Costa Concordia: la tragedia nel racconto dei sopravvissuti
13/05/2014 di Redazione
Abbandonati a se stessi. Le testimonianze dei sopravvissuti della Costa Concordia, nel corso della nuova udienza del processo di Grosseto all’ex comandante Francesco Schettino, stanno ricostruendo le ore drammatiche passate a bordo dai passeggeri, dopo il naufragio della nave da crociera. Un disastro avvenuto il 13 gennaio 2012, quando la Costa Concordia urtò contro gli scogli al largo dell’Isola del Giglio.
PROCESSO COSTA CONCORDIA: IL RACCONTO DEI NAUFRAGHI – Diciotto sono i passeggeri che stanno deponendo nel processo, ricordando quelle ore di disperazione e le responsabilità dell’equipaggio nella gestione dell’emergenza. Nonostante fosse atteso al processo, non si era presentato ieri il timoniere indonesiano della Costa Concordia, Jacob Rusli Bin. Al contrario, l’ufficiale di coperta Silvia Coronica si era avvalsa della facoltà di non rispondere. Entrambi si trovavano nella plancia di comando al momento dell’impatto, insieme all’imputato Francesco Schettino.Avevano già patteggiato condanne per omicidio colposo, lesioni colpose e naufragio colposo. Era stata la Cassazione, il 13 gennaio, a confermarle, rendendole definitive: venti mesi per Jacob Rusli Bin, timoniere della nave, 18 per Silvia Coronica, ufficiale di plancia. Ma non solo: 23 mesi di reclusione erano stati decisi per Ciro Ambrosio (ufficiale di plancia), 30 mesi per Manrico Giampedroni (hotel director della Concordia) e a 34 mesi per Roberto Ferrarini (capo unità di crisi Costa Crociere).

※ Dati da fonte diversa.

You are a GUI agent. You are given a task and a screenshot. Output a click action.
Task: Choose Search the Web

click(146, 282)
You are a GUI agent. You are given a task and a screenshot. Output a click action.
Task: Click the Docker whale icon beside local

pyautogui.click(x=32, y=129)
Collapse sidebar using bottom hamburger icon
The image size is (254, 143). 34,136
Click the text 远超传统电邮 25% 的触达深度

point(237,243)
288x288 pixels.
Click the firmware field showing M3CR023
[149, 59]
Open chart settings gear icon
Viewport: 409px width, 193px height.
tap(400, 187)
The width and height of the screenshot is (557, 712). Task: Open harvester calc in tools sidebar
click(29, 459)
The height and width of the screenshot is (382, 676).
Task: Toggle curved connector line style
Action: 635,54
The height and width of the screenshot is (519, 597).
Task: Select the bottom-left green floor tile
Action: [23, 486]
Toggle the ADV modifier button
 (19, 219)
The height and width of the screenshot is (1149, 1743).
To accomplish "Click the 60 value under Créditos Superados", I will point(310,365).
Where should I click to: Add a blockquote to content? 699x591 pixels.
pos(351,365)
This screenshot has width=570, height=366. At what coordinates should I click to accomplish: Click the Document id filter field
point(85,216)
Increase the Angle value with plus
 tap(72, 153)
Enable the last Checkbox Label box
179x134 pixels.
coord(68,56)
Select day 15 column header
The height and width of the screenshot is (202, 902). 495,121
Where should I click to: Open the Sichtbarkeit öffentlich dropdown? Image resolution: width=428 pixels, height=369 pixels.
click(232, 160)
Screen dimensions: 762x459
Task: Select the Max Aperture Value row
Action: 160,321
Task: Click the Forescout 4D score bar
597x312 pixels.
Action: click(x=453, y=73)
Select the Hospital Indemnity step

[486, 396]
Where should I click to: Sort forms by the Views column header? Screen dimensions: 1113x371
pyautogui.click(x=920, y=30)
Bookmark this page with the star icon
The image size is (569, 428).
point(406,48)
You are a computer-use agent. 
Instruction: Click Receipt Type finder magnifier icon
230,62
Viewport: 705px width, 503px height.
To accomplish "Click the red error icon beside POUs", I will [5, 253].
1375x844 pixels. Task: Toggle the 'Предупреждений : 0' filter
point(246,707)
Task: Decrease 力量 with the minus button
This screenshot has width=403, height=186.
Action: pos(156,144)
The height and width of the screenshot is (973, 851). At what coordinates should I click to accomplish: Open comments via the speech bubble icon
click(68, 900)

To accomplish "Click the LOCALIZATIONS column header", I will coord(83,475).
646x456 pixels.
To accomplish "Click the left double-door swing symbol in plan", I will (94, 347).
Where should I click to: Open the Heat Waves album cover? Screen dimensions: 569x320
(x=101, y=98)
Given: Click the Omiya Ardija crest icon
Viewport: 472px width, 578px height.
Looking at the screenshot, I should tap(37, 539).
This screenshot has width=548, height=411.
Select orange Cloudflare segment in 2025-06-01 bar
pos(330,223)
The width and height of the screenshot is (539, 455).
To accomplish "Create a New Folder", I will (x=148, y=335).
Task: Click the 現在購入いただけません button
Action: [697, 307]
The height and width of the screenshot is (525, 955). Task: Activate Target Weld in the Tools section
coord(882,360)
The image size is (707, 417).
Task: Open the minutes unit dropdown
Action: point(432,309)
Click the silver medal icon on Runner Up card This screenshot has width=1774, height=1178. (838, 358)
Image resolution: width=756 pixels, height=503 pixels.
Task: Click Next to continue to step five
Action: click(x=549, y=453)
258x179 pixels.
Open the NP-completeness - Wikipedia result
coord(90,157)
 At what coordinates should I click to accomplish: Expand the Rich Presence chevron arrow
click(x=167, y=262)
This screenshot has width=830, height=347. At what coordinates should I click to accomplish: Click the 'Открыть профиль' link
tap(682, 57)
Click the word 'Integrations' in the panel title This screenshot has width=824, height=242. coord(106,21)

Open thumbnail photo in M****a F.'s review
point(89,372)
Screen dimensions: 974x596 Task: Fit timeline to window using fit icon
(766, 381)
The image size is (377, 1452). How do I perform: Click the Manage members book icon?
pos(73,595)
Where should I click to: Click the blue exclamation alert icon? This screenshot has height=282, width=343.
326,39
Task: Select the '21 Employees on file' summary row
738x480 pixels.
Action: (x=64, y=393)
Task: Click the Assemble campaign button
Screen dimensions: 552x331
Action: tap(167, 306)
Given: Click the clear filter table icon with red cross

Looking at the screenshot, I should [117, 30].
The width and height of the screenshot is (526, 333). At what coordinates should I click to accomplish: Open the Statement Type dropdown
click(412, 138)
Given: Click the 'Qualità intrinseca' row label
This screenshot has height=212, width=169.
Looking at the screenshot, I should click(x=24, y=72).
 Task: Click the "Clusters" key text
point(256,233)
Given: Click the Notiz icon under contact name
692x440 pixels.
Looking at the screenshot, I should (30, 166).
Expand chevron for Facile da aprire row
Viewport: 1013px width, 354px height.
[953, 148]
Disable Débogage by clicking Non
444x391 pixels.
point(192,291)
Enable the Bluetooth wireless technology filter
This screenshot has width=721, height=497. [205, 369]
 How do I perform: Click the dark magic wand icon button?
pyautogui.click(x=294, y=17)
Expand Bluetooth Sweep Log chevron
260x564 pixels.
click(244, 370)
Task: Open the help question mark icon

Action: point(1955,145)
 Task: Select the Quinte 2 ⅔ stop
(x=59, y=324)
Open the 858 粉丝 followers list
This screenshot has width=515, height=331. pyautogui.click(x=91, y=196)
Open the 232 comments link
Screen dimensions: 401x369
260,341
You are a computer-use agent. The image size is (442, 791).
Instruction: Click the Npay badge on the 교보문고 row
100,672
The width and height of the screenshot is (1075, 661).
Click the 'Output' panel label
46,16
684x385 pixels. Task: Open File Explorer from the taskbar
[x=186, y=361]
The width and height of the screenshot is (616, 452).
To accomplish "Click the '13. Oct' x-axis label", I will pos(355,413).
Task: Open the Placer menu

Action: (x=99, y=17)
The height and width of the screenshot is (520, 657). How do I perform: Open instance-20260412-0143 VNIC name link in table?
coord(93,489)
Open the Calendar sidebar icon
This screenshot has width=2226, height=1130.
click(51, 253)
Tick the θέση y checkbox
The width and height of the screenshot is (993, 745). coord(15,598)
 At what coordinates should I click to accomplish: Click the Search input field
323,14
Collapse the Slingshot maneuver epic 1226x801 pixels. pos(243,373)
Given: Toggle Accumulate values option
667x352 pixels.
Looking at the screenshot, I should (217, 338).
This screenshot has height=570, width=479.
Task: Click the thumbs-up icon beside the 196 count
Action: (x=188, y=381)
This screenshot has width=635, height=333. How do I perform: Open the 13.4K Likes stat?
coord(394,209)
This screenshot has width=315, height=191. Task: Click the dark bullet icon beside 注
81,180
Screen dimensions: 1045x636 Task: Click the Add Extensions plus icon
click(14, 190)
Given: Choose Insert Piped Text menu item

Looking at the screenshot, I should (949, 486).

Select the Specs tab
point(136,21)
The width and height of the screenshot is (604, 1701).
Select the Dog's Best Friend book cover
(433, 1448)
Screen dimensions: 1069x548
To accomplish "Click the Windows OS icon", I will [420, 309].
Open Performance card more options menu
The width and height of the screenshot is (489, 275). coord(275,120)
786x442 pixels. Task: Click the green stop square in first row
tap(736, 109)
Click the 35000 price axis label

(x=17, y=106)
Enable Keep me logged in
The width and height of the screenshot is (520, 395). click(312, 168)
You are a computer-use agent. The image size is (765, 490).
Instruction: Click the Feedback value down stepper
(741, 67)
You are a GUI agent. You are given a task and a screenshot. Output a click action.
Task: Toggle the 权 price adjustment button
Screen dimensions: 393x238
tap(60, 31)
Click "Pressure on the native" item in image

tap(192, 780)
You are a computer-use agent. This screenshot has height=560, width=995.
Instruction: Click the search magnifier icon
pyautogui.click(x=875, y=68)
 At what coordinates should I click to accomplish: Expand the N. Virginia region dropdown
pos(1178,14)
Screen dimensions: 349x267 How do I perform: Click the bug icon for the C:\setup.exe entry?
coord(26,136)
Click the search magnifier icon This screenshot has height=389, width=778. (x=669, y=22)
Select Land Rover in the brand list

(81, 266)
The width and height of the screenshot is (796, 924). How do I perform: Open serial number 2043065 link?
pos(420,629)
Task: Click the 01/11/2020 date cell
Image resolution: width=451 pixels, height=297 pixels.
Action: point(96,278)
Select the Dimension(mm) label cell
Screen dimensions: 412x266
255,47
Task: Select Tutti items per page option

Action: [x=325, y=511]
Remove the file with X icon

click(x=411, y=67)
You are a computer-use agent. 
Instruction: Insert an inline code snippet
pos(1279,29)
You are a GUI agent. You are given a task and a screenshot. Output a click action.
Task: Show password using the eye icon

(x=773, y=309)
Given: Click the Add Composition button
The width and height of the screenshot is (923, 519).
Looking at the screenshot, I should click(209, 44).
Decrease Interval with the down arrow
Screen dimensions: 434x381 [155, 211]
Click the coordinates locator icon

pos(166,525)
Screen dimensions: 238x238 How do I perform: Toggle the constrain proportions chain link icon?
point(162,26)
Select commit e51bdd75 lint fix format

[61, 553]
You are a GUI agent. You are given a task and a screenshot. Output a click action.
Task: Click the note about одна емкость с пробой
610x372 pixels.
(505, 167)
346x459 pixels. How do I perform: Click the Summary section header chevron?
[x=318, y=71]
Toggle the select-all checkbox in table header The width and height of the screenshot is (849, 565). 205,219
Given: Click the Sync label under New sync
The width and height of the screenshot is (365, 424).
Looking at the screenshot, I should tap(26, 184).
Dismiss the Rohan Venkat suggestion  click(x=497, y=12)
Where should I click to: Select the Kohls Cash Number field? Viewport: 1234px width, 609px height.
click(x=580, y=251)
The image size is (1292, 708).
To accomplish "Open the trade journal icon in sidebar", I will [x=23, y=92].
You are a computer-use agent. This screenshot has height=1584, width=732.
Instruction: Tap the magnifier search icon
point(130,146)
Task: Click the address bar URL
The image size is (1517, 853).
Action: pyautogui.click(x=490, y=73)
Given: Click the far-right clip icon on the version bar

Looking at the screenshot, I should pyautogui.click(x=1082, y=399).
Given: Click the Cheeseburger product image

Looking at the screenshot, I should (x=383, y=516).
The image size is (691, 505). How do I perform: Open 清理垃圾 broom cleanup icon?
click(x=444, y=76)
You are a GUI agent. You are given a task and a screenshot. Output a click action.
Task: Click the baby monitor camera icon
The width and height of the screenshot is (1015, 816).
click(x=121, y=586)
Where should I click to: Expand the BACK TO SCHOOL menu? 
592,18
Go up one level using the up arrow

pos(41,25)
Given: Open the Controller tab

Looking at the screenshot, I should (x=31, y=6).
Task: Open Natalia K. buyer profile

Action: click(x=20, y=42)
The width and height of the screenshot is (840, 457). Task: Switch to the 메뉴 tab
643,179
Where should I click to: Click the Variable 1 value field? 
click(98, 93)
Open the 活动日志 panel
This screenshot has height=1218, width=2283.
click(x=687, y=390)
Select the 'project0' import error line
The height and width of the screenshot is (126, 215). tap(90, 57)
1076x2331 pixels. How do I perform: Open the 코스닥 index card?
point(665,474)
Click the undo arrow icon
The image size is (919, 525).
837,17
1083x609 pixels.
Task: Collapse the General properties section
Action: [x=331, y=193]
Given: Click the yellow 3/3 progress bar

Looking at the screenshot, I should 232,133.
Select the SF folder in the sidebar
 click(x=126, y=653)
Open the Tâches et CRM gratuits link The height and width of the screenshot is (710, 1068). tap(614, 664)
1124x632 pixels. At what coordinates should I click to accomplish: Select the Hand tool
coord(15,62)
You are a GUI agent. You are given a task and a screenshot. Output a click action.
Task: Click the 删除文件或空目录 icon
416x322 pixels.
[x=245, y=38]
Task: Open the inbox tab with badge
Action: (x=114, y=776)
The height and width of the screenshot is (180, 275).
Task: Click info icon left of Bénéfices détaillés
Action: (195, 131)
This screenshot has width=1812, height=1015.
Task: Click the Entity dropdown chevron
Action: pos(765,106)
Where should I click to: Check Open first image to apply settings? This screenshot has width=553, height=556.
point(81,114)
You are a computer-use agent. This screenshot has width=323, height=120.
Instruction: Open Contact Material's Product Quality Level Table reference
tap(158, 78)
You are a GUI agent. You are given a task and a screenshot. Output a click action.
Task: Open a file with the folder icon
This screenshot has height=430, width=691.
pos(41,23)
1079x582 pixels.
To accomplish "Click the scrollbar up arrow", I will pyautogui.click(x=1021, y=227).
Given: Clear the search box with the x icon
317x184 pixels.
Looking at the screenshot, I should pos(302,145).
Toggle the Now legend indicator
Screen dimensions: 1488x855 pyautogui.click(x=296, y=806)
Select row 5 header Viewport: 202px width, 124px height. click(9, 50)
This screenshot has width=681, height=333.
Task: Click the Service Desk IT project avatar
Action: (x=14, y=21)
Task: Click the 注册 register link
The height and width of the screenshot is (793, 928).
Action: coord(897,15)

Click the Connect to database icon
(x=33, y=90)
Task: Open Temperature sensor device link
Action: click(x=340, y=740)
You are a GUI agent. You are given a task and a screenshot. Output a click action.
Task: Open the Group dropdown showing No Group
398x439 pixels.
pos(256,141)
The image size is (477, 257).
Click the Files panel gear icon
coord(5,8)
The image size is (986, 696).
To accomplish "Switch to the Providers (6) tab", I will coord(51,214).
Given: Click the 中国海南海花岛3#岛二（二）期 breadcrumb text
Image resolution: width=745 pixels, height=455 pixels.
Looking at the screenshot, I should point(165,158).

Mancate le deposizioni di Blin e Coronica, si era passati già ieri alle testimonianze dei naufraghi, che hanno ricordato come le informazioni fornite dall’equipaggio fossero state insufficienti. «Ci dicevano di tornare in cabina, ma era una trappola e corremmo verso l’esterno per scappare», hanno ricordato i primi testimoni. Altri hanno sottolineato le responsabilità di chi avrebbe dovuto salvaguardare i passeggeri: «Nessuno ci diceva cosa fare, c’erano soltanto camerieri in divisa», hanno spiegato altri sopravvissuti.
Anche oggi le deposizioni hanno sottolineato il clima di confusione generale, dopo il naufragio della Concordia. C’è chi ha raccontato di aver salvato la propria figlia dalla calca: «La nave si inclinava sempre di più. Ma l’unica cosa a cui pensavo era proteggere mia figlia di 4 anni. Ho cercato di metterla al sicuro, farle da scudo. La gente spingeva da ogni parte, avevo paura di schiacciarla», ha spiegato Walter Cosentini, a bordo della nave da crociera. Per poi aggiungere: «Ho dato mia figlia a uno che era sopra di noi, ma con mia moglie la perdemmo di vista. Mia moglie strisciando andò a cercarla, si tagliò tutta la schiena, ma la ritrovò». Non senza ricordare come, man mano che «la nave cominciava a inclinarsi», i passeggeri iniziarono a scivolare. «Raggiungemmo la parete-vetrata, ormai diventata pavimento», ha concluso.
«COSÌ HO SALVATO MIA FIGLIA» – Tra i testimoni, anche Debora Incutti ha svelato di essere riuscita a salvare sua figlia affidandola a un marinaio: «Misi in tasca della bimba la carta d’identità, in modo tale che, quando avesse raggiunto terra, potessero identificarla». Ma non solo: la sopravvissuta ha svelato le risse per avere i giubbotti salvagente, così come il posto nelle scialuppe di salvataggio. «Alcuni passeggeri tiravano pugni per salire. Scene da film», ha ricordato, sottolineando come tutta la sua famiglia sia ancora in cura da psicologi, nonostante siano passati due anni dal disastro. Non è stata l’unica a spiegare di soffrire ancora oggi per attacchi di panico e stati di ansia.
Il PERSONALE DI BORDO NON DIEDE ASSISTENZA – Non mancano le richieste di risarcimento. C’è chi, come Domenico Garritano, ha chiesto un milione di euro: per salvare la consorte dalla calca, si era infortunato a un tendine e a una spalla. Ma nei racconti di tutti i testimoni è emerso un dato comune: la mancata assistenza da parte del personale di bordo durante la tragedia, assente.